Requirement:
Every entry below, first to last, should be restated word for word.

The data:
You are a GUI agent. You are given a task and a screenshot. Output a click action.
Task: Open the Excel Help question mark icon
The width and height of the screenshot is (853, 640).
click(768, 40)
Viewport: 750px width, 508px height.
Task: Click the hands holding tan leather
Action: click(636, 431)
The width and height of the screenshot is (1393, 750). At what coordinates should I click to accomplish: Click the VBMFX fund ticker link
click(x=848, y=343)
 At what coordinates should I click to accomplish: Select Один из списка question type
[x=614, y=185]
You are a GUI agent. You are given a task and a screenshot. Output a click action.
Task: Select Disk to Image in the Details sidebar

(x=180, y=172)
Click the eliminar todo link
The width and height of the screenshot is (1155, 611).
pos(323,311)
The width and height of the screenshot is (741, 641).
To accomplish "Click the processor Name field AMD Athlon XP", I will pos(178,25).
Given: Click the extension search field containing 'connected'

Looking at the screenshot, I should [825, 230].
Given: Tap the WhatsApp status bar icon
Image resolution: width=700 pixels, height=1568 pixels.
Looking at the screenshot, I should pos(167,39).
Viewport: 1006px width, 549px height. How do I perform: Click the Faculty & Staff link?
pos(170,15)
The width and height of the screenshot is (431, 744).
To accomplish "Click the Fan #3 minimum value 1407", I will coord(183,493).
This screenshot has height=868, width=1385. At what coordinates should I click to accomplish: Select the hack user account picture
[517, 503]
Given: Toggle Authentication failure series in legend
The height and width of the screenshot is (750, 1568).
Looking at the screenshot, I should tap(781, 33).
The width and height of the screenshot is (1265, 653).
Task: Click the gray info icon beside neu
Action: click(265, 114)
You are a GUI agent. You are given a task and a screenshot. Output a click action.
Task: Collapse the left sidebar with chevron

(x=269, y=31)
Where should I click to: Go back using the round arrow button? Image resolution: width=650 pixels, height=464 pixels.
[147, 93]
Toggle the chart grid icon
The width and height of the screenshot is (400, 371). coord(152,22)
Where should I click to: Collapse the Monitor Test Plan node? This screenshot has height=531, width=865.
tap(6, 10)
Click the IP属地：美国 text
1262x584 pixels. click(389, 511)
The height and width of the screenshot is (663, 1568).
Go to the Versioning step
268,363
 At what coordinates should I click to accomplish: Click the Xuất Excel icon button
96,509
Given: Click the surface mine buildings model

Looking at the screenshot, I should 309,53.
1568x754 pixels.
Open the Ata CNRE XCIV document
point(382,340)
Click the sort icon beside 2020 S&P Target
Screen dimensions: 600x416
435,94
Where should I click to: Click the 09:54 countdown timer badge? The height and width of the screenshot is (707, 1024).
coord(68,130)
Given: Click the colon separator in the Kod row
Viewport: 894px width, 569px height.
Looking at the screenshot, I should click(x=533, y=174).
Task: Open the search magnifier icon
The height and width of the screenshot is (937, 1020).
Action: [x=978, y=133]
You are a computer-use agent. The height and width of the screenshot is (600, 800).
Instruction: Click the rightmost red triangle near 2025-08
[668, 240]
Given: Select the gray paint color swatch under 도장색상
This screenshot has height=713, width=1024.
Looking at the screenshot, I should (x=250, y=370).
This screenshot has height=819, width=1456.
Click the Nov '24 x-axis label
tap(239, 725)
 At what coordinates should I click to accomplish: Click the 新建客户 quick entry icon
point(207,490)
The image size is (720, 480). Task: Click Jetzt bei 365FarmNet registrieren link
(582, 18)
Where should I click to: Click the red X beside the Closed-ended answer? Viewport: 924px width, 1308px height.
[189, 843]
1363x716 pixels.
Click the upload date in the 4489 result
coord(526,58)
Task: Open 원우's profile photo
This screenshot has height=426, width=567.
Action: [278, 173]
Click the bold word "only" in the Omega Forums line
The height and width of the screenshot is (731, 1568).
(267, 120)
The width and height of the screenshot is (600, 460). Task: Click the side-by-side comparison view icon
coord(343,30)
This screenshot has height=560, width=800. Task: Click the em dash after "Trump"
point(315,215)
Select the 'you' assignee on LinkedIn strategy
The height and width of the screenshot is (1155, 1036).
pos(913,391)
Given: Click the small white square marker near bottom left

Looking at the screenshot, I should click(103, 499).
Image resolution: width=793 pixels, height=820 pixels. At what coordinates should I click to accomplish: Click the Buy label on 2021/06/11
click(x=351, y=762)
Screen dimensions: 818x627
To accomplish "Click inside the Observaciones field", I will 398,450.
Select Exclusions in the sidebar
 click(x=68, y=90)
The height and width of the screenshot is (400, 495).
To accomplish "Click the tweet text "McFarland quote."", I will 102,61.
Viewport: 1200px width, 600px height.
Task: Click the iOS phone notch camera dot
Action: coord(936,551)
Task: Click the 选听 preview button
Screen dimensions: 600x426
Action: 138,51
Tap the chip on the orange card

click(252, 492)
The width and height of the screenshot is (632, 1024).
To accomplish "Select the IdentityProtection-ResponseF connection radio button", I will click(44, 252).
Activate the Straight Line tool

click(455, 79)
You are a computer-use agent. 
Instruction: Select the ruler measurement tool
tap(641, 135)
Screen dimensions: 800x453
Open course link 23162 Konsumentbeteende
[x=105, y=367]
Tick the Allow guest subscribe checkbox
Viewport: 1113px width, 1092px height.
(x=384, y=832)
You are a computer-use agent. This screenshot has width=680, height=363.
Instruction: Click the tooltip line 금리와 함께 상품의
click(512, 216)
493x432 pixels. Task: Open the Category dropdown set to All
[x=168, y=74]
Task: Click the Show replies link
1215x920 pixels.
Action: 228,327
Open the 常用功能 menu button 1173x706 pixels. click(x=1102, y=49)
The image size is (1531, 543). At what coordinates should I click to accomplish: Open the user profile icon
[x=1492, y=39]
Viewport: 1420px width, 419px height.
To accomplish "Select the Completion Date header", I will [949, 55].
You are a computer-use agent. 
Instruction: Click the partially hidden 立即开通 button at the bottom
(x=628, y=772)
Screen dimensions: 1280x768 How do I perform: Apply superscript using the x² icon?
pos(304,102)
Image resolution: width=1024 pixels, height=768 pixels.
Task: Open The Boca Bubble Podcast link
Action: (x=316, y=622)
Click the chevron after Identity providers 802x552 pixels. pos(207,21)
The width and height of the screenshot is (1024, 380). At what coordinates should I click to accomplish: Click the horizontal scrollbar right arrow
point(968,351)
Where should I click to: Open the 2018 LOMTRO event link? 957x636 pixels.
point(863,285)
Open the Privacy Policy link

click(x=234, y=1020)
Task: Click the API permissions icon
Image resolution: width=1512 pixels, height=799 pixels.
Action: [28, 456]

Exercise response:
You are a GUI agent. You are given a task and a screenshot. Output a click action.
Task: Open the Excel Help question mark icon
The width and height of the screenshot is (853, 640).
click(768, 40)
Viewport: 750px width, 508px height.
Task: Click the hands holding tan leather
Action: click(636, 431)
The width and height of the screenshot is (1393, 750). At what coordinates should I click to accomplish: Click the VBMFX fund ticker link
click(x=848, y=343)
 At what coordinates should I click to accomplish: Select Один из списка question type
[x=614, y=185]
You are a GUI agent. You are given a task and a screenshot. Output a click action.
Task: Select Disk to Image in the Details sidebar

(x=180, y=172)
Click the eliminar todo link
The width and height of the screenshot is (1155, 611).
pos(323,311)
The width and height of the screenshot is (741, 641).
To accomplish "Click the processor Name field AMD Athlon XP", I will pos(178,25).
Given: Click the extension search field containing 'connected'

Looking at the screenshot, I should [825, 230].
Given: Tap the WhatsApp status bar icon
Image resolution: width=700 pixels, height=1568 pixels.
Looking at the screenshot, I should pos(167,39).
Viewport: 1006px width, 549px height. How do I perform: Click the Faculty & Staff link?
pos(170,15)
The width and height of the screenshot is (431, 744).
To accomplish "Click the Fan #3 minimum value 1407", I will coord(183,493).
This screenshot has height=868, width=1385. At what coordinates should I click to accomplish: Select the hack user account picture
[517, 503]
Given: Toggle Authentication failure series in legend
The height and width of the screenshot is (750, 1568).
Looking at the screenshot, I should tap(781, 33).
The width and height of the screenshot is (1265, 653).
Task: Click the gray info icon beside neu
Action: click(265, 114)
You are a GUI agent. You are given a task and a screenshot. Output a click action.
Task: Collapse the left sidebar with chevron

(x=269, y=31)
Where should I click to: Go back using the round arrow button? Image resolution: width=650 pixels, height=464 pixels.
[147, 93]
Toggle the chart grid icon
The width and height of the screenshot is (400, 371). coord(152,22)
Where should I click to: Collapse the Monitor Test Plan node? This screenshot has height=531, width=865.
tap(6, 10)
Click the IP属地：美国 text
1262x584 pixels. click(389, 511)
The height and width of the screenshot is (663, 1568).
Go to the Versioning step
268,363
 At what coordinates should I click to accomplish: Click the Xuất Excel icon button
96,509
Given: Click the surface mine buildings model

Looking at the screenshot, I should 309,53.
1568x754 pixels.
Open the Ata CNRE XCIV document
point(382,340)
Click the sort icon beside 2020 S&P Target
Screen dimensions: 600x416
435,94
Where should I click to: Click the 09:54 countdown timer badge? The height and width of the screenshot is (707, 1024).
coord(68,130)
Given: Click the colon separator in the Kod row
Viewport: 894px width, 569px height.
Looking at the screenshot, I should click(x=533, y=174).
Task: Open the search magnifier icon
The height and width of the screenshot is (937, 1020).
Action: [x=978, y=133]
You are a computer-use agent. The height and width of the screenshot is (600, 800).
Instruction: Click the rightmost red triangle near 2025-08
[668, 240]
Given: Select the gray paint color swatch under 도장색상
This screenshot has height=713, width=1024.
Looking at the screenshot, I should (x=250, y=370).
This screenshot has height=819, width=1456.
Click the Nov '24 x-axis label
tap(239, 725)
 At what coordinates should I click to accomplish: Click the 新建客户 quick entry icon
point(207,490)
The image size is (720, 480). Task: Click Jetzt bei 365FarmNet registrieren link
(582, 18)
Where should I click to: Click the red X beside the Closed-ended answer? Viewport: 924px width, 1308px height.
[189, 843]
1363x716 pixels.
Click the upload date in the 4489 result
coord(526,58)
Task: Open 원우's profile photo
This screenshot has height=426, width=567.
Action: [278, 173]
Click the bold word "only" in the Omega Forums line
The height and width of the screenshot is (731, 1568).
(267, 120)
The width and height of the screenshot is (600, 460). Task: Click the side-by-side comparison view icon
coord(343,30)
This screenshot has height=560, width=800. Task: Click the em dash after "Trump"
point(315,215)
Select the 'you' assignee on LinkedIn strategy
The height and width of the screenshot is (1155, 1036).
pos(913,391)
Given: Click the small white square marker near bottom left

Looking at the screenshot, I should click(103, 499).
Image resolution: width=793 pixels, height=820 pixels. At what coordinates should I click to accomplish: Click the Buy label on 2021/06/11
click(x=351, y=762)
Screen dimensions: 818x627
To accomplish "Click inside the Observaciones field", I will 398,450.
Select Exclusions in the sidebar
 click(x=68, y=90)
The height and width of the screenshot is (400, 495).
To accomplish "Click the tweet text "McFarland quote."", I will 102,61.
Viewport: 1200px width, 600px height.
Task: Click the iOS phone notch camera dot
Action: coord(936,551)
Task: Click the 选听 preview button
Screen dimensions: 600x426
Action: 138,51
Tap the chip on the orange card

click(252, 492)
The width and height of the screenshot is (632, 1024).
To accomplish "Select the IdentityProtection-ResponseF connection radio button", I will click(44, 252).
Activate the Straight Line tool

click(455, 79)
You are a computer-use agent. 
Instruction: Select the ruler measurement tool
tap(641, 135)
Screen dimensions: 800x453
Open course link 23162 Konsumentbeteende
[x=105, y=367]
Tick the Allow guest subscribe checkbox
Viewport: 1113px width, 1092px height.
(x=384, y=832)
You are a computer-use agent. This screenshot has width=680, height=363.
Instruction: Click the tooltip line 금리와 함께 상품의
click(512, 216)
493x432 pixels. Task: Open the Category dropdown set to All
[x=168, y=74]
Task: Click the Show replies link
1215x920 pixels.
Action: 228,327
Open the 常用功能 menu button 1173x706 pixels. click(x=1102, y=49)
The image size is (1531, 543). At what coordinates should I click to accomplish: Open the user profile icon
[x=1492, y=39]
Viewport: 1420px width, 419px height.
To accomplish "Select the Completion Date header", I will [949, 55].
You are a computer-use agent. 
Instruction: Click the partially hidden 立即开通 button at the bottom
(x=628, y=772)
Screen dimensions: 1280x768 How do I perform: Apply superscript using the x² icon?
pos(304,102)
Image resolution: width=1024 pixels, height=768 pixels.
Task: Open The Boca Bubble Podcast link
Action: (x=316, y=622)
Click the chevron after Identity providers 802x552 pixels. pos(207,21)
The width and height of the screenshot is (1024, 380). At what coordinates should I click to accomplish: Click the horizontal scrollbar right arrow
point(968,351)
Where should I click to: Open the 2018 LOMTRO event link? 957x636 pixels.
point(863,285)
Open the Privacy Policy link

click(x=234, y=1020)
Task: Click the API permissions icon
Image resolution: width=1512 pixels, height=799 pixels.
Action: [28, 456]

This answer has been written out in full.